==== DATASET CONTENT

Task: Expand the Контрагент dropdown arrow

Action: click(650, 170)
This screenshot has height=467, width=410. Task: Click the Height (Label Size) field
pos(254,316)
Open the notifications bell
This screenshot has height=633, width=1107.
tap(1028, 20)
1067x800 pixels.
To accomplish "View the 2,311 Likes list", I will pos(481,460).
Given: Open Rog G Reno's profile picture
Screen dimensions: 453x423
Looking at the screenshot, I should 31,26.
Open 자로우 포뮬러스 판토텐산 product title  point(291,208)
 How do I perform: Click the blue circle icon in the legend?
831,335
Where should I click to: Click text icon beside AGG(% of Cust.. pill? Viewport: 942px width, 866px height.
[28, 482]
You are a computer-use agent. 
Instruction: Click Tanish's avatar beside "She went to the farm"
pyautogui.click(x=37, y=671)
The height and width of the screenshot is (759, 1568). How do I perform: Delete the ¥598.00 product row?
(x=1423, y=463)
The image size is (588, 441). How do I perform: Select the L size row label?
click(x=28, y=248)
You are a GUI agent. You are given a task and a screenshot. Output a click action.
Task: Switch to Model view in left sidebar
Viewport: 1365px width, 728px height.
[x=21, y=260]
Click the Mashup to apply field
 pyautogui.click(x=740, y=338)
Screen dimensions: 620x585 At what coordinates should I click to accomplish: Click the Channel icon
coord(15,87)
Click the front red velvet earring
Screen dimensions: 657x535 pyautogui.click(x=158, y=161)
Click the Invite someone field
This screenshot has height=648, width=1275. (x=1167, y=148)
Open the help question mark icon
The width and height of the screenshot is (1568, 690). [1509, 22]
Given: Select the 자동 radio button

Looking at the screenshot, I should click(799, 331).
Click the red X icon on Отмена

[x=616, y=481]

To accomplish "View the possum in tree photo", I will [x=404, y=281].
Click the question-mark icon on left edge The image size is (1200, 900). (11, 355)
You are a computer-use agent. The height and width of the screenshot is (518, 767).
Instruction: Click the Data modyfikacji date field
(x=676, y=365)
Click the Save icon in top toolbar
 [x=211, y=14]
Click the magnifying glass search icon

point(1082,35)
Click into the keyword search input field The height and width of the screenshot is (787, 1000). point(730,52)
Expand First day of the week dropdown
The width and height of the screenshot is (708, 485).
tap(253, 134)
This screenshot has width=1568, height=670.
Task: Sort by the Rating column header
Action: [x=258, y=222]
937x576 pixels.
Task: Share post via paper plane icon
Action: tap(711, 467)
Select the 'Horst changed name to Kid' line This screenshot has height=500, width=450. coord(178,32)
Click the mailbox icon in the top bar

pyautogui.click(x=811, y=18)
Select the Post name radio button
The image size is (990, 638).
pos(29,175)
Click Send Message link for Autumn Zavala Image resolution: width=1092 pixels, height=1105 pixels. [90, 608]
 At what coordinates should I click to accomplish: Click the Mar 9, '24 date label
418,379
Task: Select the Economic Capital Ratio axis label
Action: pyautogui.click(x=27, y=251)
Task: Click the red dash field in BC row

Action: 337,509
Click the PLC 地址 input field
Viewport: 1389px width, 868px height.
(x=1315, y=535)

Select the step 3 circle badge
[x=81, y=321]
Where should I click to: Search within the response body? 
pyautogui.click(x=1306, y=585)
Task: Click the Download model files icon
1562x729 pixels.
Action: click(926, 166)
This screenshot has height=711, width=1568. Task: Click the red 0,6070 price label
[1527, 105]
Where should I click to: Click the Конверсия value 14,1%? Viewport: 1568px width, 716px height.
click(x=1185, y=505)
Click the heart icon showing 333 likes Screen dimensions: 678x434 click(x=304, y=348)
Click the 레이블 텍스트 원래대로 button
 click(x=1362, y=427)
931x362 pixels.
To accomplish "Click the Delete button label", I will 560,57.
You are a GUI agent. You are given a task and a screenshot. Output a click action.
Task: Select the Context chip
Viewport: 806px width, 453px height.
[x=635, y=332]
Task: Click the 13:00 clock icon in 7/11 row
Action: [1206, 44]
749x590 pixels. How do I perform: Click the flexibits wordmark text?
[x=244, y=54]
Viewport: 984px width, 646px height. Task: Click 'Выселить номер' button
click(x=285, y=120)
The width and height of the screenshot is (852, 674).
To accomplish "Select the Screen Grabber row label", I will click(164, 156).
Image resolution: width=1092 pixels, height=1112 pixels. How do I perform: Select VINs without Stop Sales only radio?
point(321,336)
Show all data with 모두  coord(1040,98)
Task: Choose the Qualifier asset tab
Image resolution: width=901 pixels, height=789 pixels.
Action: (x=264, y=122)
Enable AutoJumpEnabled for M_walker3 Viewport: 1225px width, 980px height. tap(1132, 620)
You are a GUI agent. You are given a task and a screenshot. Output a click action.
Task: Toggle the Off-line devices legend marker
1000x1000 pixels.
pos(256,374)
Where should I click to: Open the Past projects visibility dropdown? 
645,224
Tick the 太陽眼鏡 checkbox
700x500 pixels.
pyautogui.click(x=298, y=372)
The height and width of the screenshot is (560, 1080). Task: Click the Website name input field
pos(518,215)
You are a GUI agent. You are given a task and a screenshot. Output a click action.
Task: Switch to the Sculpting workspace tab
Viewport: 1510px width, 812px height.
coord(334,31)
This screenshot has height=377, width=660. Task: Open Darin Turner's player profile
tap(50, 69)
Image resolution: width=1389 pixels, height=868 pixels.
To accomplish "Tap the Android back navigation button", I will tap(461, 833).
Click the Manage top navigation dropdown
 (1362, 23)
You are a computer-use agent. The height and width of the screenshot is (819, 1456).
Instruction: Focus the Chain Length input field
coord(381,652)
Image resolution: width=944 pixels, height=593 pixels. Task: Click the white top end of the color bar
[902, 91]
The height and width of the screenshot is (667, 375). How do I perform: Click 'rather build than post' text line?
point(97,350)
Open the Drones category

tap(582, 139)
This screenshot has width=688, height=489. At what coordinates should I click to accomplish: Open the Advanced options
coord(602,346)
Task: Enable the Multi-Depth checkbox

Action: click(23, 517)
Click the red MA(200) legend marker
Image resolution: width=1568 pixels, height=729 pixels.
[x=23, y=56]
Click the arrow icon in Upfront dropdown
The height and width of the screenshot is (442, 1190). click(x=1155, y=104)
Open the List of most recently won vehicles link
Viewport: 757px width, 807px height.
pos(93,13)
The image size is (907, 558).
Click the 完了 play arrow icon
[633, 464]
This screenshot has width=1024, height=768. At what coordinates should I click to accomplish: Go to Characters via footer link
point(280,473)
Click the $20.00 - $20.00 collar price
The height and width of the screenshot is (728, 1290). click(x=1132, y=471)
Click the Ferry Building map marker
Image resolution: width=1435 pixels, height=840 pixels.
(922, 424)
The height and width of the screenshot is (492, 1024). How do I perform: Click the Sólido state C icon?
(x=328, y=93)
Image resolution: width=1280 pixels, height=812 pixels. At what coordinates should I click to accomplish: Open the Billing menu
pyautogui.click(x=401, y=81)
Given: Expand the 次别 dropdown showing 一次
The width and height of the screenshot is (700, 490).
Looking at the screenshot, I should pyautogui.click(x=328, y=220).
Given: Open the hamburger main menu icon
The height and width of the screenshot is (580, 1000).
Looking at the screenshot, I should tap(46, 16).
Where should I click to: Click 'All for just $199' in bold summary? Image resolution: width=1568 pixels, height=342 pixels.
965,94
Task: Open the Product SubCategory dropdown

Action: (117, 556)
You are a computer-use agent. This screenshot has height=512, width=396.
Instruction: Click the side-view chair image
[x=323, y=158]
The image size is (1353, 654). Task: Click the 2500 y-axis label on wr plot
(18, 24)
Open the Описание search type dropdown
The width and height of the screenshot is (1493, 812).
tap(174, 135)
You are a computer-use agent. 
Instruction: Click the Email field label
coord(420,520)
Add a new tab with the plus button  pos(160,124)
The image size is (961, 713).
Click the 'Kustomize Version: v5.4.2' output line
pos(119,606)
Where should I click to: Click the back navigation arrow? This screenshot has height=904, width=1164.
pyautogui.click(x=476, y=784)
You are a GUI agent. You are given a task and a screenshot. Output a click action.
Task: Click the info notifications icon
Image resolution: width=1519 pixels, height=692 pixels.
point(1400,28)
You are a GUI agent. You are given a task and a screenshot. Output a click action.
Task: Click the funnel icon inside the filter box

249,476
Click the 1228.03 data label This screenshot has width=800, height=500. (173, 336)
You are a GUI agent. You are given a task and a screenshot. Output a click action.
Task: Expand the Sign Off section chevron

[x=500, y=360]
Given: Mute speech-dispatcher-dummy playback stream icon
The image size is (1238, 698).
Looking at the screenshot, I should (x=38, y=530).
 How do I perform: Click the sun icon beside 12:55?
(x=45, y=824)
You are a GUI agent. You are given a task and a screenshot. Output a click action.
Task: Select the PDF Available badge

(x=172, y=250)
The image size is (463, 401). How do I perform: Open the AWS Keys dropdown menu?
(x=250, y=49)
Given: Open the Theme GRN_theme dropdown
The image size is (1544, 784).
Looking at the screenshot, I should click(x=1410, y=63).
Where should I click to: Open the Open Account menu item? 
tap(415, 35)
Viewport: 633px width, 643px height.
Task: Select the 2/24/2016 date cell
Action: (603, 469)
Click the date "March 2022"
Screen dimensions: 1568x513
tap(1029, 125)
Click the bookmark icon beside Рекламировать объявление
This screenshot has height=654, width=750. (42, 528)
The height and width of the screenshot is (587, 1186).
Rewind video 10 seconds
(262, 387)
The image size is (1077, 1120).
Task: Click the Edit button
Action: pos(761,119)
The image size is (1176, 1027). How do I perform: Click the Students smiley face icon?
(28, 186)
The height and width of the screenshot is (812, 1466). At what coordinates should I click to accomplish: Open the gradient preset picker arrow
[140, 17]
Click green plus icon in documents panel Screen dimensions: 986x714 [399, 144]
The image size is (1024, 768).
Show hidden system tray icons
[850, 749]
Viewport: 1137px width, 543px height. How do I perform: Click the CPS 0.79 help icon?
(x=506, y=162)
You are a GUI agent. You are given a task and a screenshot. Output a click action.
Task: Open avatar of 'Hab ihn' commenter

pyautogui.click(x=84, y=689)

========

GOAL OF THE EXERCISE —
Among the lines of the data, find every one that holds "Switch" and copy it.

EXERCISE ANSWER —
Task: Switch to Model view in left sidebar
Task: Switch to the Sculpting workspace tab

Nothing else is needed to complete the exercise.